> [Kutipan Teks]
--
Langgam.id - Tokoh perjuangan Sumatra Barat Chatib Sulaiman diusulkan menjadi pahlawan nasional. Kepahlawanannya pada 15 Januari 1949, saat diserang tentara Belanda di Situjuah, Kabupaten Limapuluh Kota, diperingati dengan seminar nasional dan peluncuran dua buku.
Seminar dan peluncuran buku yang diadakan Yayasan Chatib Sulaiman itu, digelar di Gedung Dilo Telkom Sumatra Barat (Sumbar) pada Sabtu (19/1/2019).
Ketua Panitia Satria Haris mengatakan, rangkaian acara itu untuk mendorong agar Chatib Sulaiman segera dianugerahi gelar pahlawan nasional. "Waktu 70 tahun berlalu, rasanya sudah sangat lama," kata Haris.
Banyak orang yang tahu dengan Jalan Chatib Sulaiman, namun tidak tahu siapa sebenarnya dia.
Kasman Chatib, salah satu dari tiga anak Chatib Sulaiman yang hadir, mengaku terharu. "Mudah-mudahan usaha ini berhasil menjadikan Chatib Sulaiman pahlawan nasional. Bila tidak, kita khawatir anak-anak muda semakin tidak tahu dengan sejarah pendahulunya."
Sejarawan Lembaga Ilmu Pengetahuan Indonesia (LIPI) Asvi Warman Adam dalam sesi seminar mengatakan, Chatib Sulaiman berjuang sampai titik darah penghabisan.
"Ruslan Saleh, satu-satunya yang selamat dari penggerebekan tentara Belanda di Situjuah, melihat kejadian tersebut. Chatib Sulaiman mempertahankan diri dan berjuang melawan penyerang," kata Asvi, mengutip Buku Marah Joenoes (2001).
Sambil menyandang buntalan berisi dokumen Gubernur Militer Sumbar, Chatib Sulaiman menembakkan pistolnya beberapa kali. Sampai akhirnya, Sulaiman gugur tertembak.
Sejarawan Universitas Andalas Wannofri Samry mengatakan, sejak muda Chatib Sulaiman telah menjadi aktivis perjuangan tanpa mengharapkan imbalan atau jabatan.
"Ia pernah menolak menjadi anggota residen," kata Ketua Masyarakat Sejarawan Indonesia (MSI) Sumbar itu.
Mantan Kepala Dinas Sejarah TNI Angkatan Darat Mayjen (Purn) Amril Amir yang turut jadi narasumber mengatakan, usulan Chatib Sulaiman jadi pahlawan nasional adalah usaha menggali sejarah.
--
Data untuk menemukan objek yang dijelaskan:
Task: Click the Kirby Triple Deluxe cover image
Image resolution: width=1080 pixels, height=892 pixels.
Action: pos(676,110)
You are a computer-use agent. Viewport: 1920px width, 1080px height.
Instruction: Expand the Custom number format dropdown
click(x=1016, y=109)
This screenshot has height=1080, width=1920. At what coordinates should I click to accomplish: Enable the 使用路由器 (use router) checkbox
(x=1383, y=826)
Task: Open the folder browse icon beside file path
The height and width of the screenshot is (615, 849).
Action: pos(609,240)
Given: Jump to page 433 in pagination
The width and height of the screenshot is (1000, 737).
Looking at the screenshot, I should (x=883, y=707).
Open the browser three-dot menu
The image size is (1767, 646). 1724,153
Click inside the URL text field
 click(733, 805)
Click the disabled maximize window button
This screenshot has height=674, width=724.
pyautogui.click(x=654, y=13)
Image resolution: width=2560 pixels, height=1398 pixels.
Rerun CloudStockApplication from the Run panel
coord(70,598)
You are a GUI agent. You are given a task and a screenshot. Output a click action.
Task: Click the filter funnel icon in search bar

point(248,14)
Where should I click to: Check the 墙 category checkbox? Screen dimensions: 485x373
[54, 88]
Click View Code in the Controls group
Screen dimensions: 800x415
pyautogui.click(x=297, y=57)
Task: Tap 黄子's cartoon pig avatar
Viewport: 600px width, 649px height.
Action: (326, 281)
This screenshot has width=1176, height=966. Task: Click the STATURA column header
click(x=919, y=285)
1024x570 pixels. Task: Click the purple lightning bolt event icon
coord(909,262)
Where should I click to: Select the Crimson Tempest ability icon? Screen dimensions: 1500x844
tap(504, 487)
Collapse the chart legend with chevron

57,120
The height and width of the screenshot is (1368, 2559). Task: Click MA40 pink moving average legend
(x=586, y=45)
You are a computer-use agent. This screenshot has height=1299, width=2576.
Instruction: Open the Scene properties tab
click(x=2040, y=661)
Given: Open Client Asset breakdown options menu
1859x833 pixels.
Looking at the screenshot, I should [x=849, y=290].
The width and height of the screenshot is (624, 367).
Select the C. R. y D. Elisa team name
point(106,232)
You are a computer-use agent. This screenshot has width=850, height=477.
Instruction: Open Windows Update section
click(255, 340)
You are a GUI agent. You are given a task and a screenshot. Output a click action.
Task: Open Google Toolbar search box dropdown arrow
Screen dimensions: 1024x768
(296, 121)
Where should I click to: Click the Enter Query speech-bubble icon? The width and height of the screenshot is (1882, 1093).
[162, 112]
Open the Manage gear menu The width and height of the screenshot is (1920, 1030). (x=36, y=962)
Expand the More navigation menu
--
Salin bagian artikel tentang Chatib Sulaiman di atas tanpa perubahan. Mulailah dari kata-kata "Sejarawan Lembaga Ilmu" dan berhentilah setelah "imbalan atau jabatan.".

> [Jawaban Benar]
Sejarawan Lembaga Ilmu Pengetahuan Indonesia (LIPI) Asvi Warman Adam dalam sesi seminar mengatakan, Chatib Sulaiman berjuang sampai titik darah penghabisan.
"Ruslan Saleh, satu-satunya yang selamat dari penggerebekan tentara Belanda di Situjuah, melihat kejadian tersebut. Chatib Sulaiman mempertahankan diri dan berjuang melawan penyerang," kata Asvi, mengutip Buku Marah Joenoes (2001).
Sambil menyandang buntalan berisi dokumen Gubernur Militer Sumbar, Chatib Sulaiman menembakkan pistolnya beberapa kali. Sampai akhirnya, Sulaiman gugur tertembak.
Sejarawan Universitas Andalas Wannofri Samry mengatakan, sejak muda Chatib Sulaiman telah menjadi aktivis perjuangan tanpa mengharapkan imbalan atau jabatan.